BEGIN Records for the task

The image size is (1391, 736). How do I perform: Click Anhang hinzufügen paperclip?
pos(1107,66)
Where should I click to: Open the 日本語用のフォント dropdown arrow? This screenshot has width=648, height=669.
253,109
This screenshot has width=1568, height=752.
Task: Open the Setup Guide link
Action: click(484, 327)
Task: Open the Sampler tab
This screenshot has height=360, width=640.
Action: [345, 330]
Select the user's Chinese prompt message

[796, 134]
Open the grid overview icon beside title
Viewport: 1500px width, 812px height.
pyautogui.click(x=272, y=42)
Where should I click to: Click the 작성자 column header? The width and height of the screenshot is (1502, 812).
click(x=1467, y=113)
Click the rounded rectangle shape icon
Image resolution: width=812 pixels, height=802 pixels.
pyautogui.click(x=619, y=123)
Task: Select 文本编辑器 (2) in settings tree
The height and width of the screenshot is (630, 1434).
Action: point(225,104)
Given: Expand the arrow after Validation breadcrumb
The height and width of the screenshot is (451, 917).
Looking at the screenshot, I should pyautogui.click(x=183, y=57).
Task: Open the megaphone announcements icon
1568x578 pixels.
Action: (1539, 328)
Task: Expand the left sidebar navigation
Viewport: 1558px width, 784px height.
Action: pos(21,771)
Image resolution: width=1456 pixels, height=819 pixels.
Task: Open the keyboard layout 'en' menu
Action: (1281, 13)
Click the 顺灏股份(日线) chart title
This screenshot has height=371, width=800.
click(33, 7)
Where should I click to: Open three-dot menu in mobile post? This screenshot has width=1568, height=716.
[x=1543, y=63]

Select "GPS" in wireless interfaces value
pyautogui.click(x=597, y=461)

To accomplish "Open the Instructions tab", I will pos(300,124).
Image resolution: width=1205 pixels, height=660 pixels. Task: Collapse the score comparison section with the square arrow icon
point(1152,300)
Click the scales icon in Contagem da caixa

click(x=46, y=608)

END Records for the task

** Exercise prompt **
Where does the string "Expand" appear in the records? Copy every line that holds it.

** Task output **
Given: Expand the arrow after Validation breadcrumb
Task: Expand the left sidebar navigation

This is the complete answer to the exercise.